Every year on his birthday, he got something useless and second-hand and broken, or he got nothing at all. On his second birthday they gave him a pacifier to "make him shut up." His third birthday was ignored. On his fourth birthday he got an empty water bottle. On his fifth birthday he got Dudley's old dungarees, which were baggy and torn and had hot chocolate all down the front. Dudley snatched them back only an hour after Harry received them. His sixth birthday was ignored. On his seventh birthday, he received a 2p coin (when he pointed out that he wouldn't be able to buy anything with it, he was locked in his cupboard for two days for being greedy). On his eighth birthday he was given a shirt of Dudley's, which reached almost to his knees and was so baggy that it hung off his body like a shawl. On his ninth birthday he got a plastic toy knight on a horse, which would have been excellent if it had not belonged to Dudley and been broken so often that it was cocooned in Sellotape. On his tenth birthday he got the coat hanger and Vernon's old socks. Once he began at Hogwarts, his birthdays were pretty much ignored. If Harry ever questioned why Dudley got more presents than him, or why Dudley's were better or more expensive, he was severely punished. On his ninth birthday, he made the mistake upon seeing the present, of asking "But, Uncle Vernon, Aunt Petunia...what is it?" For this he was yelled at for being ungrateful and locked in his cupboard for a week. He never saw that toy knight on horseback ever again - not that he was upset about that, although it would have been nice to play with a proper toy for once, even if it was covered in Sellotape. On the day that Dedalus Diggle bowed to him in a shop, they had been taking Dudley to buy him some new school shoes (his old ones were battered, scuffed and had holes in them). While Petunia bustled off to show Dudley the most expensive shoes, leaving Harry alone by the door of the shop, a strange little man in violet robes bounced into the shop, looking around dubiously as though unsure what to do next. Suddenly, he spied Harry and his eyes found the lightning-shaped scar, and his eyes widened.
"Harry Potter!" he squealed, so loudly that other customers turned to stare. "It is an honour to meet you!" He bowed low, trembling in excitement.
"Err...it's an honour to meet you too" Harry replied, bewildered, having no idea how this strange man knew his name.
By this time, Petunia had returned.

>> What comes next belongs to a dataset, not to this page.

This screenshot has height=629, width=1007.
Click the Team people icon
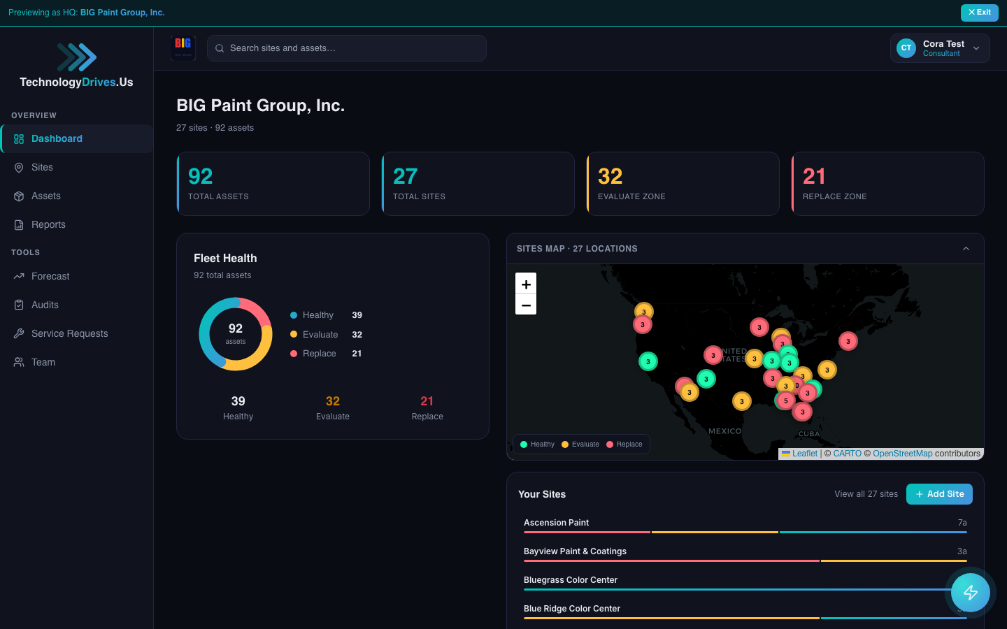[x=19, y=363]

Her eyes travelled to the bowing Dedalus, and narrowed. She knew that he was another "weirdo" - a wizard.
"Boy! What on EARTH are you doing? Do you know this man?" she demanded.

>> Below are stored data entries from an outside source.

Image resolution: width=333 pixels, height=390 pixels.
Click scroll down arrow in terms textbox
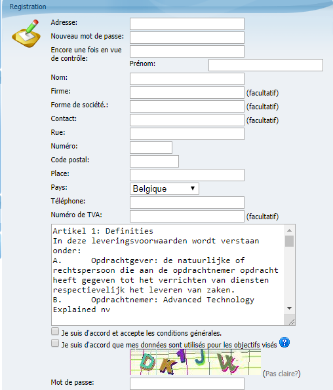tap(289, 308)
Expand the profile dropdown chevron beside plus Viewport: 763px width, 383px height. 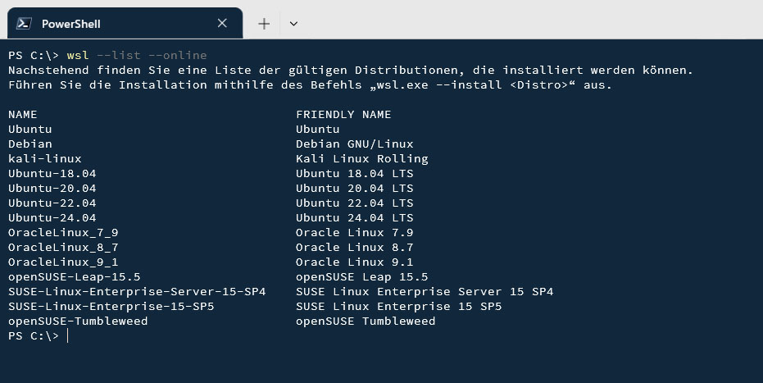pyautogui.click(x=293, y=24)
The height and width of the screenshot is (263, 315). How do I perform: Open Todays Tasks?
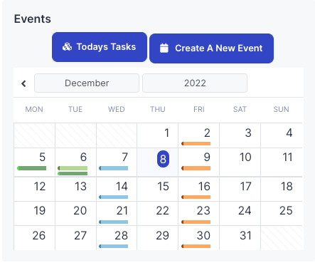point(100,47)
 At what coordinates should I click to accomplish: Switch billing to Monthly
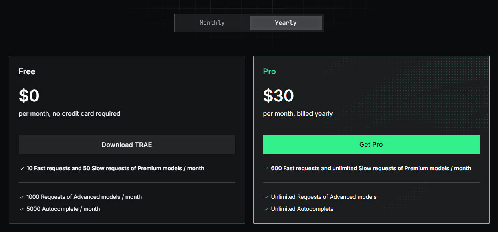click(x=212, y=23)
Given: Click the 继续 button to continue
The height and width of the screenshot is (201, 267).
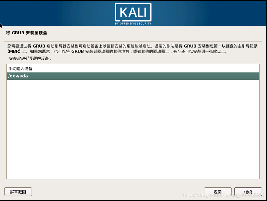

"No, Aunt Petunia" Harry said truthfully.
"Liar" she hissed, dragging him out of the shop, Dudley waddling along behind. "This means another week in your cupboard!"
Life with the Dursley family was sheer misery and absolute boredom. Harry was not sad to leave it behind about sixteen years later.

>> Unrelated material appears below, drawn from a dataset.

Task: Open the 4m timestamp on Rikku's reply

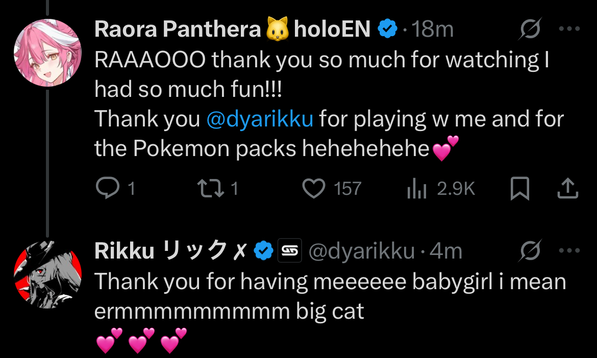Action: tap(446, 251)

More than fifteen years after the final battle of the wizarding world, Harry received a card from Dudley, asking him to visit Number 4 for Christmas dinner. He went with Ginny and their three children and met the Dursleys again for the first time since a disastrous birthday party he'd invited Dudley to when Lily, his daughter, was four. This second meeting of the whole Dursley and Potter family went reasonably well until Vernon insulted Ginny and the Potters left. It is best not to repeat what he said to her. After that, they only went on occasional afternoon visits, and exchanged Christmas or birthday cards.